How to Paint Brass Etched Parts on Models

tanks from defence image by Ivonne Wierink from

Brass photo-etched parts have become increasingly popular with model builders since the 1990s. The main advantage of brass photo-etching is realism. Plastic parts must be moulded and this process limits both the level of detail and the thinness of the parts. In other words, you just can't get highly detailed or properly scaled small plastic parts. However, brass can be flattened much thinner than plastic and with chemical or laser processes, it can be etched with incredible detail. Fortunately, the process of preparing, attaching and painting such parts is very similar to working with plastic materials.

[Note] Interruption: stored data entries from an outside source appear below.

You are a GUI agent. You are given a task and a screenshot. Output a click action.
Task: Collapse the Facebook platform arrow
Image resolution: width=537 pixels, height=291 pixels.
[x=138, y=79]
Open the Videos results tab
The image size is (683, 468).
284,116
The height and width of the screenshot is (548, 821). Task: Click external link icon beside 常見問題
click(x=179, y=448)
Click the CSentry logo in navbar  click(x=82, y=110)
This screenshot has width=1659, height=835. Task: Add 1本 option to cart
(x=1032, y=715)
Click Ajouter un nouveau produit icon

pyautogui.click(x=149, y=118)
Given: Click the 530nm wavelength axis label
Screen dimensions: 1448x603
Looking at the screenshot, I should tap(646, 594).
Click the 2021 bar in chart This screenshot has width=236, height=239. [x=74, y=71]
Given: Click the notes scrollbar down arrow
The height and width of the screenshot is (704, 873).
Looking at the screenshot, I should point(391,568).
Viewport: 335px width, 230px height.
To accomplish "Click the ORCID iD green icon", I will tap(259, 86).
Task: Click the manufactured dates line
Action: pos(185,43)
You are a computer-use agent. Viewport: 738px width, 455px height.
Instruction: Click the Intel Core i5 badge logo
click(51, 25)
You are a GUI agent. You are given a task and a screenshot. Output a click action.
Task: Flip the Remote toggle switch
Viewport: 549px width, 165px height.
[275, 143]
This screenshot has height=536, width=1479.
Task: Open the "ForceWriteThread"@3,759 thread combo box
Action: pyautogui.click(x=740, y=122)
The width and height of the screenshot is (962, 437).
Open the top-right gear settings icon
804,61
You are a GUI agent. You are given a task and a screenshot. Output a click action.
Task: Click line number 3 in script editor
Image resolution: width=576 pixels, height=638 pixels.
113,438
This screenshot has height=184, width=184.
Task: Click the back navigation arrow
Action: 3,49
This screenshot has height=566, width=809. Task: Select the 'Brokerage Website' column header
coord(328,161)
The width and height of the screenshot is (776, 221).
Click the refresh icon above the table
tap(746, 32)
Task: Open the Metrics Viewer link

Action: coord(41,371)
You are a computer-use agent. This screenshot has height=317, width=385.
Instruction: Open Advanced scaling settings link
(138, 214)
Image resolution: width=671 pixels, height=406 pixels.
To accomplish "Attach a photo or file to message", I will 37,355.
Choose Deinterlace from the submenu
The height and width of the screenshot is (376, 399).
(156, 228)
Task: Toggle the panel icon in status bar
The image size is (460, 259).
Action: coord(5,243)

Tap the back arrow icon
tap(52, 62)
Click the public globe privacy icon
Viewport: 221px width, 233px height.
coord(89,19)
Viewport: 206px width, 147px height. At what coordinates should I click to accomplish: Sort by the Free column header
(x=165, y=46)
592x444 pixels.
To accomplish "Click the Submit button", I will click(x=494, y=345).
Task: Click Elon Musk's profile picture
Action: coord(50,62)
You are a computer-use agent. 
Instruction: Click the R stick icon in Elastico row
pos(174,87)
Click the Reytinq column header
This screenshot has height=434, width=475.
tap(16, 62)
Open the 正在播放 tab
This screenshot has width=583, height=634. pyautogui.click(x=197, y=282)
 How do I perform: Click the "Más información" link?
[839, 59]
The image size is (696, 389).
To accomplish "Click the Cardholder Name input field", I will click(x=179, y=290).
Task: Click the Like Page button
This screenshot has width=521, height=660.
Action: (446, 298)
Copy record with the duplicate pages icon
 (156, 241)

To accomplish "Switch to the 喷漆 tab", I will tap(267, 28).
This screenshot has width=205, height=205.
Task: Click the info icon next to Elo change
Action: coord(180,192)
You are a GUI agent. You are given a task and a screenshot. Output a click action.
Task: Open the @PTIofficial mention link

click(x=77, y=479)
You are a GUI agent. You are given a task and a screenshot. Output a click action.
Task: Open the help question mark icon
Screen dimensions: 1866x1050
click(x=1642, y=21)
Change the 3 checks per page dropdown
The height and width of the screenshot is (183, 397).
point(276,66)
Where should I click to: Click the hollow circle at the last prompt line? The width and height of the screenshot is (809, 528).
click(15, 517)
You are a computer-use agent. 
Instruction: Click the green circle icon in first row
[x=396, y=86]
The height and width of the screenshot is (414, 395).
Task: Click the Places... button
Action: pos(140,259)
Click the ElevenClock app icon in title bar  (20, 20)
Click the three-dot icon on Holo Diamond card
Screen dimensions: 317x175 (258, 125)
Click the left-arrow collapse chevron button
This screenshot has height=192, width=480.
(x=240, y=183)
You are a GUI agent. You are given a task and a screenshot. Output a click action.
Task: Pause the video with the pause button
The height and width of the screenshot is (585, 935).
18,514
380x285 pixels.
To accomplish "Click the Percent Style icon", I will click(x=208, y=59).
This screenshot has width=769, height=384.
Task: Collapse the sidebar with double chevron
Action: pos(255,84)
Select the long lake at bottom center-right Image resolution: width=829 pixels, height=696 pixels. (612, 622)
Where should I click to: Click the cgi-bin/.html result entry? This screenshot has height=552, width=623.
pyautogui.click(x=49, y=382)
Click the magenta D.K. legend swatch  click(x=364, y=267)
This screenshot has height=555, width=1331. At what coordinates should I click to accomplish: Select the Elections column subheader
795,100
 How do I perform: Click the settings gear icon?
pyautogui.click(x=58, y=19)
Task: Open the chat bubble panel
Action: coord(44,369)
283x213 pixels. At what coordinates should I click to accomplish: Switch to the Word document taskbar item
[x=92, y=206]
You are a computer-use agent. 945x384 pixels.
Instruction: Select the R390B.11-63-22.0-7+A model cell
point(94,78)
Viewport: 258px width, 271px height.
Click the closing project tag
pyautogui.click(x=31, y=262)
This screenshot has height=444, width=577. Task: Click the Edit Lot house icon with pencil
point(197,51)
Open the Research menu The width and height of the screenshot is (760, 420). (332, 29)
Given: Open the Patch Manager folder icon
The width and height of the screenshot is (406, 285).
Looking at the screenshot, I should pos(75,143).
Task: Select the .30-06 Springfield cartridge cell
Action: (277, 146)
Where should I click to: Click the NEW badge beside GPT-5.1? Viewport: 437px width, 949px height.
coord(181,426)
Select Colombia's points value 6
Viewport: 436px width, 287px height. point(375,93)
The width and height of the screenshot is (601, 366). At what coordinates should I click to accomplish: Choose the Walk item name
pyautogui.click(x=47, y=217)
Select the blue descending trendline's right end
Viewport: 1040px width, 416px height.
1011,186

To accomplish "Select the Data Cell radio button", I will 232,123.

Clean the parts before cutting them off the frame by applying a small amount of lacquer paint thinner to a clean cotton cloth and pulling the cloth across the surface of the brass on both sides.

Prepare the photo-etched parts for primer by gently running them over very fine-grit sanding paper or sanding sticks. This will help both the primer and paint stick.

Cut parts away from the frame with a hobby knife and trim or file away any stubs or burrs left after cutting. It may be a good idea to keep very small parts on the frame while priming them.

Lightly place the parts on a strip of masking tape so that they will not fly away when spray primer is applied.

Apply metal primer from a can held at a distance of about 8 inches.

Position parts on the model with tweezers and adhere using cyanoacrylate glue, or "CA" glue, by putting a small amount of glue at the joining points with a toothpick.

Spray regular primer over your kit and paint as desired.